Papers Explained 183: Magpie

6 min readAug 12, 2024

Magpie is a self-synthesis method for generating large-scale alignment data. It is based on the observation that aligned LLMs like Llama-3-Instruct because of their auto-regressive nature can generate a user query when input only the left-side templates up to the position reserved for user messages. Magpie is then used to generate 4M instructions along with their corresponding responses.

The project is available at Github.

The models and datasets are available at HuggingFace.

Magpie : A Scalable Method to Synthesize Instruction Data

The process of self-synthesizing instruction data from aligned LLMs.

Magpie consists of two steps:

Instruction Generation: Magpie crafts a query in a predefined template format, which defines the role of the instruction provider (e.g., user) but does not provide any instruction.
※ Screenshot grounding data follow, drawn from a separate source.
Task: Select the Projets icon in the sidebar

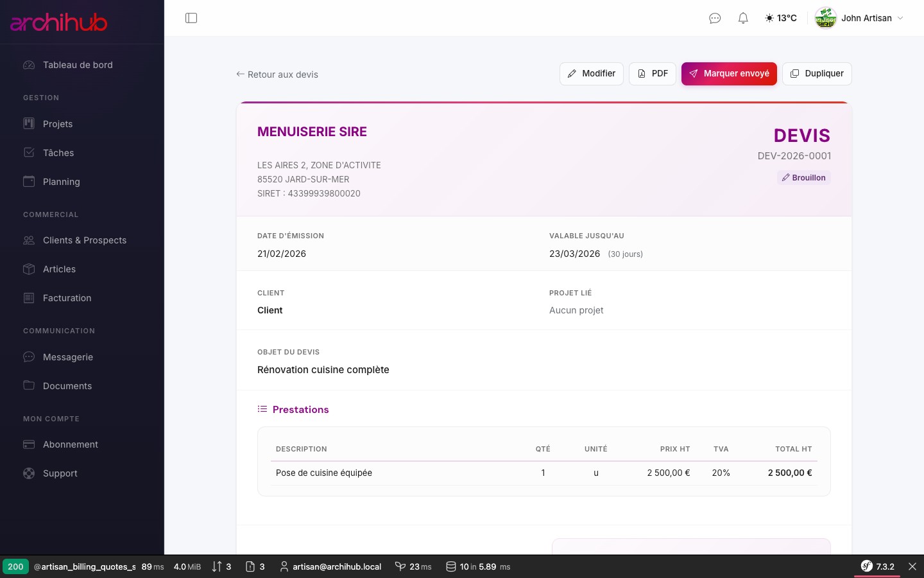Action: [29, 123]
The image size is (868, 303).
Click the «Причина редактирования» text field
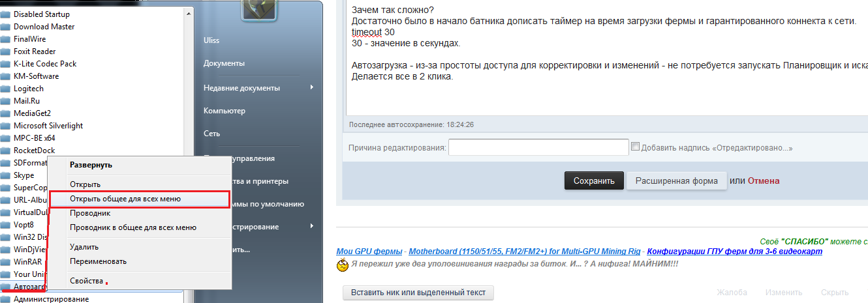coord(538,148)
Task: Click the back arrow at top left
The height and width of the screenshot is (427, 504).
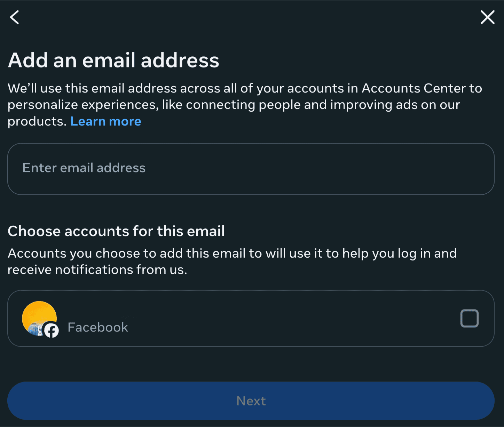Action: [14, 17]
The LLM then generates an instruction autonomously, and Magpie stops generating the instruction once the LLM produces an end-of-sequence token. This process is repeated to generate a set of instructions.
Response Generation: Magpie sends these instructions to the LLM to generate the corresponding responses. Combining the roles of instruction provider and follower, the instructions from Step 1, and the responses generated in Step 2 yields the instruction dataset.

Magpie is applied to the Llama-3–8B-Instruct and Llama-3–70B-Instruct models to construct two instruction datasets: Magpie-Air and Magpie-Pro, respectively.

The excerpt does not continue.